In the human race of physical CDs, an creative person would suppress a physical country of the marketplace (Europe, United States etc.) and after expression for secondary marketplaces (those that wage less) using the selling of the recording company.
The recording companies necessitate to move faster because the marketplace is in changeless motion and is changing conform engineering tools like the internet.
In the hereafter with even more motion of the internet, the new creative person will be distanced even more from the consumer and will be more responsible for their communicating between their merchandise and the end user (the listener) through blogs, websites, forums and conference phone calls in a alone planetary market.
Will it be that this new human race will cut down the personality of the artist? Volition it be that with this new media, musicians will go a thing of the past? Volition it be that the consumer will act in a totally different manner than they make today?

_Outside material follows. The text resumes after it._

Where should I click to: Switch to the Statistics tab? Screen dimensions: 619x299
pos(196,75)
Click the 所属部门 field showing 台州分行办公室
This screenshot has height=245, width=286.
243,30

Of course of study with new systems there will be casualties. History have shown who won (and who lost!) when new conceptions entered into the commercial market. Remember the different types of picture tapes (VHS vitamin E Beta Max), 8 path cartridges, 12" DVDs? Companies wish Upton Sinclair and Laker Airways are things of the past after they were audacious adequate to convey new conceptions and thoughts to the market.
Personally I would like to believe that the hearer still wishes to watch a good musical show with existent instruments and in the hereafter the consumer would still like to see their front-runner store in their town to purchase a music merchandise in the word form of a CD.